Stilesboro Academy, 1903 courthouse focus of EVHS program
by Marie Nesmith
Apr 11, 2013 | 1442 views | 0 0 comments | 15 15 recommendations | email to a friend | print
Known for their historic value, the Stilesboro Academy and the 1903 Bartow County Courthouse will take center stage Tuesday. By highlighting the structures, the Etowah Valley Historical Society will emphasize the importance of recognizing and maintaining Bartow’s “historic treasures.”

Open to the public, the free program will begin at 6 p.m. with refreshments in the rotunda of the courthouse — 115 W. Cherokee Ave., Cartersville — and a tour of the EVHS office, followed by a presentation in the building’s restored courtroom.

“The Stilesboro Academy is one of our historic treasures. ... From my perspective, Stilesboro Academy [is a representation that] our early settlers in this county were interested in education,” EVHS Co-president Dianne Tate said. “And that building shows that along with churches that was [among] the first buildings that were put up prior to the Civil War after the Indian removal. People started moving in here from North and South Carolina. What did they think of first? The churches and the schools. So ... [it defines] what this county is and what we care about.

“... This [program] is open to the public and we want people to come and honor the Stilesboro Improvement Club and to see just what has been done in our beautiful gold dome courthouse,” she said, referring to restoration work, such as removing carpet in the courthouse. “We know we’ve had films made [in the courtroom]. We know that other people recognize how good it is to have and they come here to do that kind of thing [but] sometimes I think we pass it every day and fail to realize in some counties courthouses aren’t restored and I think that’s really something to celebrate.”

Located at 14 Taff Road, eight miles west of Cartersville, Stilesboro Academy served as a school for children in the first through 12th grades from 1859 through the late 1930s. When the Bartow County School System wanted to close Stilesboro Academy, the club paid what the lumber was worth and in turn received the deed for the school in 1939. According to local legend, Union Gen. William T. Sherman spared the academy on his march to Atlanta due to the motto of West Point — his alma mater — being inscribed inside the structure.

Charged with maintaining Stilesboro Academy, the Stilesboro Improvement Club organizes several fundraisers throughout the year, the largest being the Stilesboro Chrysanthemum Show, which recently celebrated its 100th anniversary. Along with recognizing the Stilesboro Improvement Club’s restoration efforts, the EVHS program also will feature Mark McDonald, president and CEO of The Georgia Trust for Historic Preservation, who will discuss the academy’s recent inclusion to his organization’s Places in Peril program.

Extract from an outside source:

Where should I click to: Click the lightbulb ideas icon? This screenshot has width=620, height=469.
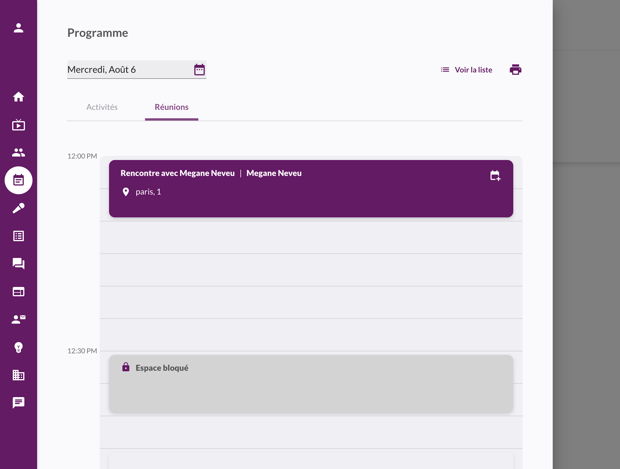click(18, 347)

“We have an unending battle with a building that is expensive to maintain,” said Susiann Brock, member of the Stilesboro Improvement Club. “We have had a lot of damage inside because we have had a leaky roof for so long. We’ve had to slowly work our way up to get enough money to put a roof on. We’ve got the roof on now, [but] we’ve got to slowly continue to do things to repair the damage that was done. For one thing, we’ve got rotted window sills and the paint’s fallen off the ceiling where we’ve had leaks for so long. And some of the boards, they need putting back up but I don’t know if we can afford to do that right now or not.

“[The maintenance] will never end. [Being placed on Places in Peril], they have publicized our problems with our building,” she said about Georgia Trust. “So it’s gotten our name further out than just in the community. So we’re hopeful that we’ll get some help from other organizations ... [and] we’ll be able to have more involvement from people outside the community.”